Developing a New Methodology for Analyzing Potential Displacement
Published: 2017 | Karen Chapple, Anastasia Loukaitou-Sideris, Paul Waddell, Daniel Chatman, Paul Ong | The National Academies of Sciences, Engineering, and Medicine
In 2008, California passed Senate Bill 375, requiring metropolitan planning organizations to develop Sustainable Communities Strategies as part of their regional transportation planning process. While the implementation of these strategies has the potential for environmental and economic benefits, there are also potential negative social equity impacts, as rising land costs in infill development areas may result in the displacement of low-income residents. This report examines the relationship between fixed-rail transit neighborhoods and displacement in Los Angeles and the San Francisco Bay Area, modeling patterns of neighborhood change in relation to transit proximity.
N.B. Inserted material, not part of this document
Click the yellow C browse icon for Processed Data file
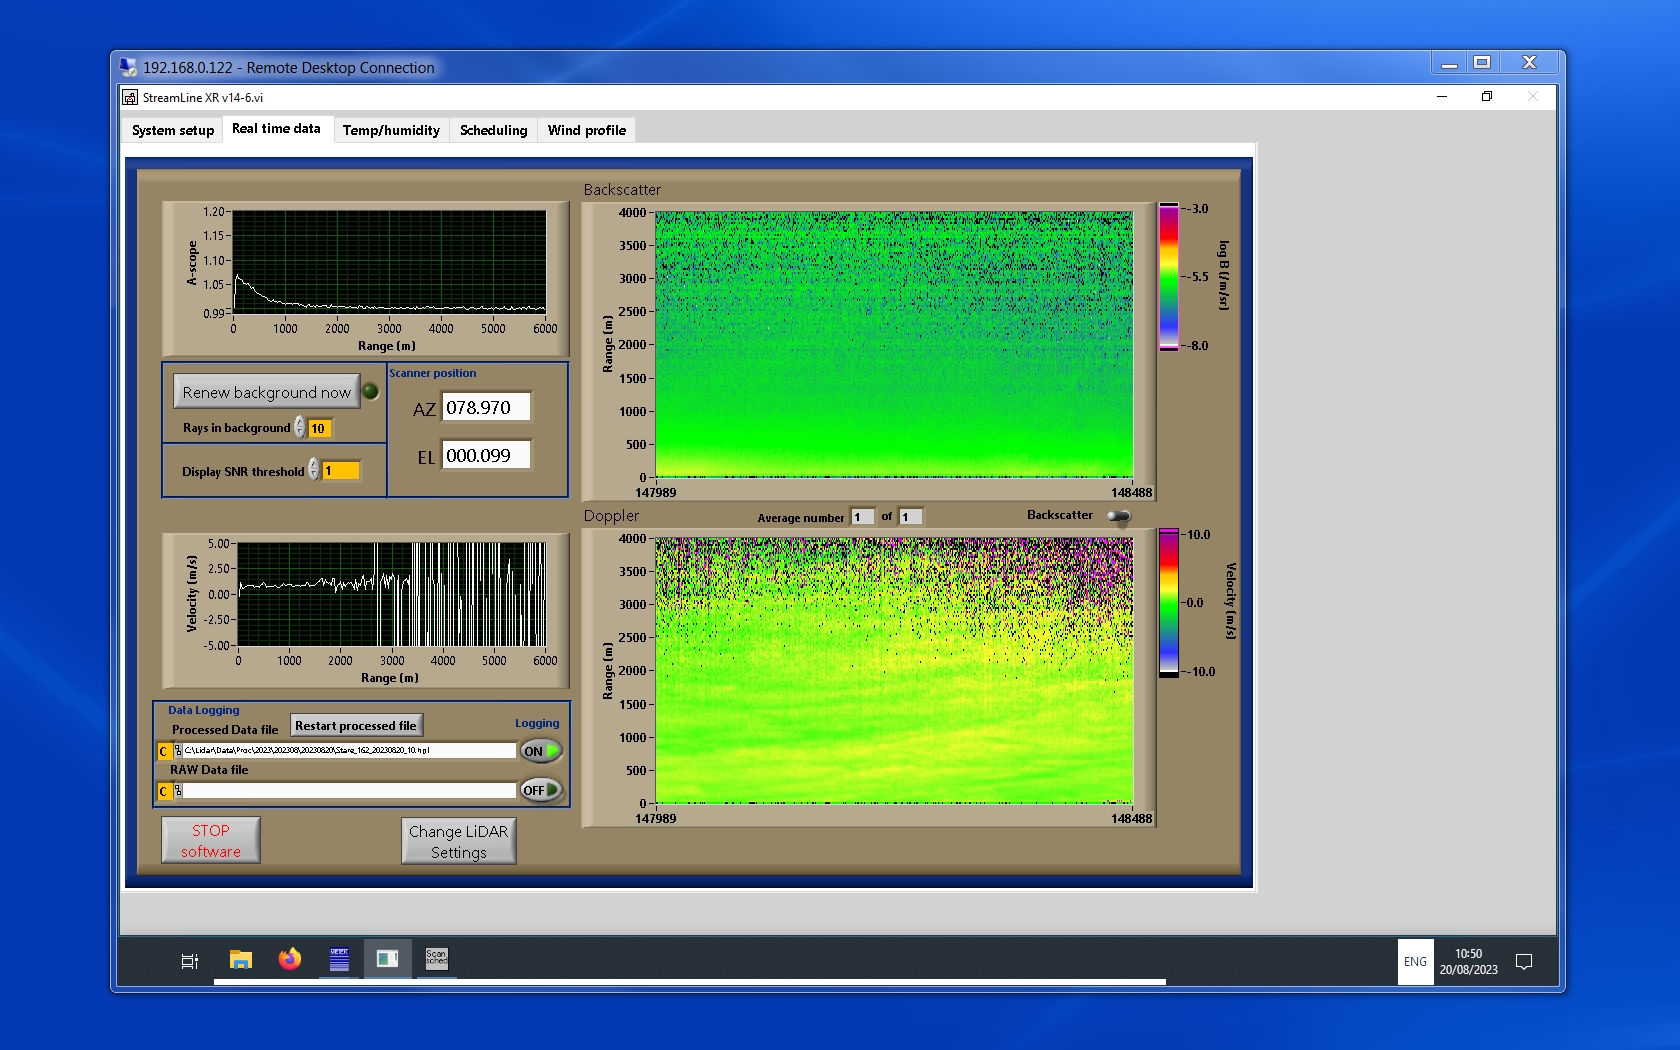click(163, 751)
Overall, we find that transit proximity has a significant impact on the stability of the surrounding neighborhood, leading to increases in housing costs that change the composition of the area, including the loss of low-income households. We found that gentrification and displacement in rail station areas would only be likely to cause an increase in auto usage and regional vehicle miles traveled (VMT) when accompanied by a significant loss of population near transit. The report also examines the effectiveness of antidisplacement strategies. The results can be adapted into existing regional models (PECAS and UrbanSim) to analyze different investment scenarios. The project includes an off-model tool that will help practitioners identify the potential risk of displacement.